El piloto del norte de Tenerife debutó a los mandos de un vehículo Rally2 en la prueba del Club Deportivo Azuatil. Tras cumplir con su objetivo de completar todos los tramos del itinerario, el que fuera representante de Suzuki en el ‘Mundialito’ siente que aún le falta, como mínimo, un 20 % de margen con el C3: «No es fácil encontrarle los límites».
Manolo Mesa piensa que no llegó «ni al 80 % de las posibilidades» del Citroën C3 Rally2 en el 10º Rally Comarca Norte. El estreno del tinerfeño con un vehículo de la categoría reina se adelantó unos meses gracias a las facilidades que le prestó el equipo Sports&You Canarias. Él se había inscrito con el Suzuki Swift R4LLY S Rally2-Kit, pero ese plan cambió a raíz de la propuesta que recibió por parte de Emma Falcón. El resultado de ese debut, un cuarto lugar.
«Ha sido una buena experiencia. Creo que, ahora mismo, el Citroën es el mejor coche para el asfalto con diferencia. Me sentí muy cómodo y, a poco que aprenda y el ingeniero me guíe por el buen camino, seremos capaces de estar más cerca de la cabeza», manifiesta Manolo.
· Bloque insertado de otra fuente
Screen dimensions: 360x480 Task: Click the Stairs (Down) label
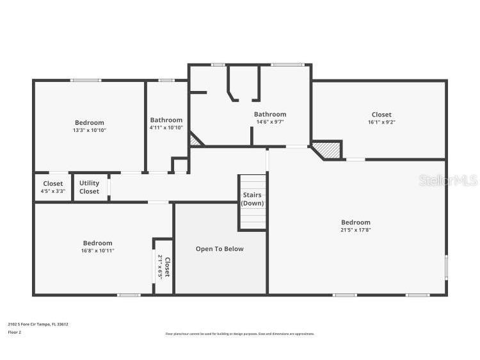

Su objetivo para el futuro más inmediato es el de estar, «como máximo», a 1″ por kilómetro de Miguel Suárez y Yeray Lemes, los deportistas que toma de referencia por su nivel actual.
Mesa quiere que, cuando uno de los tenores del ‘Mundialito’ falle con un pinchazo o con una penalización, «vea peligrar su posición». El tinerfeño asegura que estará «trabajando todo lo que sea posible» para, progresivamente, ir limando distancias contra los pilotos que luchan cada fin de semana por los triunfos. «Me pongo en manos de Renato (Coelho, ingeniero del equipo Sports&You Canarias) para que me ayude en esta nueva aventura», asevera Manolo.
Antes de subir al artefacto de la firma del doble chevrón, Mesa pensaba que este era «muy fácil y dócil», pero en la prueba del Club Deportivo Azuatil descubrió que no es así. «Algunas personas me dicen que si ahora entiendo a pilotos como Luis (Monzón) o otros de Tenerife y, seguramente, sí los comprenda porque no es sencillo encontrarle los límites al coche». El realejero tiene infinidad de información en la que indagar para identificar las vías de mejora.